### Complete the following
A - Please output the passage of the winter blog post starting with "On the weekend" and going on through "been a treat.".
B - Render this sentence from the winter blog post in Spanish: "Then the sun came out and melted most of it."
C - Take the winter blog post further, picking up right after its final sentence.

### Page text
◇ ◇ ◇

On the weekend I bought a tube of Payne's Grey, and
the other night did this small portrait of a friend, using
that colour exclusively (as David recommends) with
a black marker drawing underneath.  There will be more
of that.

In the late afternoon today we had real winter, and I drove
home from my long day at school clutching the steering
wheel.  We've been beyond lucky this winter -- I think
this is the first real snowfall yet, and only the second
day of freaky driving.  That's probably a bad sign for the
planet, but it has been a treat.


Have a working-on-your-values day.

Friday, January 27, 2012

Remember to notice the light

 

 The lane in winter
iPad drawing
8 x 10 inches
Barbara Muir © 2012

In some ways it's been a somber day.  Friends and
family members having some hard times.  But outside
nature was putting on a spectacular show -- first of
all a snowfall that coated everything in that perfect
sugar candy coating of snow -- every branch, every
leaf still trying to grow in the garden.  Then the sun
came out and melted most of it.  And at the end of
the day wispy clouds against a azure sky.  Winter
you sure know how to shake things up.

◇ ◇ ◇

### Entries
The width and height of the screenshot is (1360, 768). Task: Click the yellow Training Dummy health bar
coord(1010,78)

◇ ◇ ◇

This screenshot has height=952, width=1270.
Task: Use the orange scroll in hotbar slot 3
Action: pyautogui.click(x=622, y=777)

◇ ◇ ◇

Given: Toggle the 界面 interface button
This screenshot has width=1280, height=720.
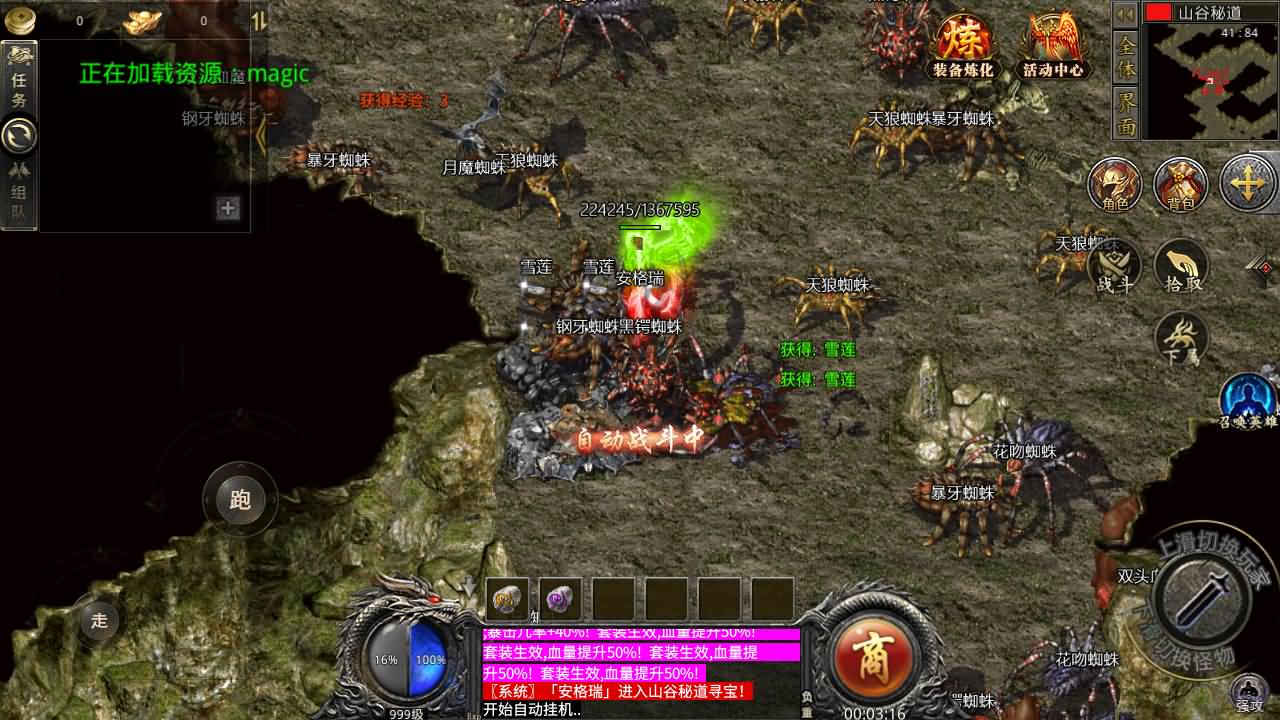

◇ ◇ ◇

### Answer list
A -
On the weekend I bought a tube of Payne's Grey, and
the other night did this small portrait of a friend, using
that colour exclusively (as David recommends) with
a black marker drawing underneath.  There will be more
of that.

In the late afternoon today we had real winter, and I drove
home from my long day at school clutching the steering
wheel.  We've been beyond lucky this winter -- I think
this is the first real snowfall yet, and only the second
day of freaky driving.  That's probably a bad sign for the
planet, but it has been a treat.

B - Luego salió el sol y derritió la mayor parte.

C -
I looked up a photo I took of a lane near my house
that I love, and decided to do a drawing on my iPad.
The colours are so glorious -- pure pleasure.  And
that matters.  So here it is.  Another little iPad drawing.
I'm heading back down to the studio now to mess
with some paint.  My sister-in-law Lina pointed
out that the light's returning to the land.  Now
that is joyous news.

Have a rollicking-in-the-light day.

Thursday, January 26, 2012

Is happiness real?

 Dreaming of Maine
Acrylic on canvas
8 x 8 inches
Barbara Muir © 2012
Once again I've had a great day.  Not much time
to paint, but I had fun thinking about Maine and
parts of New Brunswick with this one, where you
come upon buildings that run into one another, and
go on and on because some new addition was needed,
and unlike our tiny city lots the room was there,
so Bob's your uncle, ipso facto, lets add another
section on.  Some of them are my favorite white
clapboard, and that's what I was thinking about
in this little dreamscape.

I met a friend I hadn't seen for a long time today,
and we had the greatest talk.  I am such a firm
believer in happiness and always enjoy
good conversation in a lovely setting.  I walked
away with a rich feeling of delight colouring
my day.

But by contrast it seems that so many people
I've talked to recently are leary of the idea
of happiness. They ask -- is happiness real?
Substitute possible, achievable, valuable?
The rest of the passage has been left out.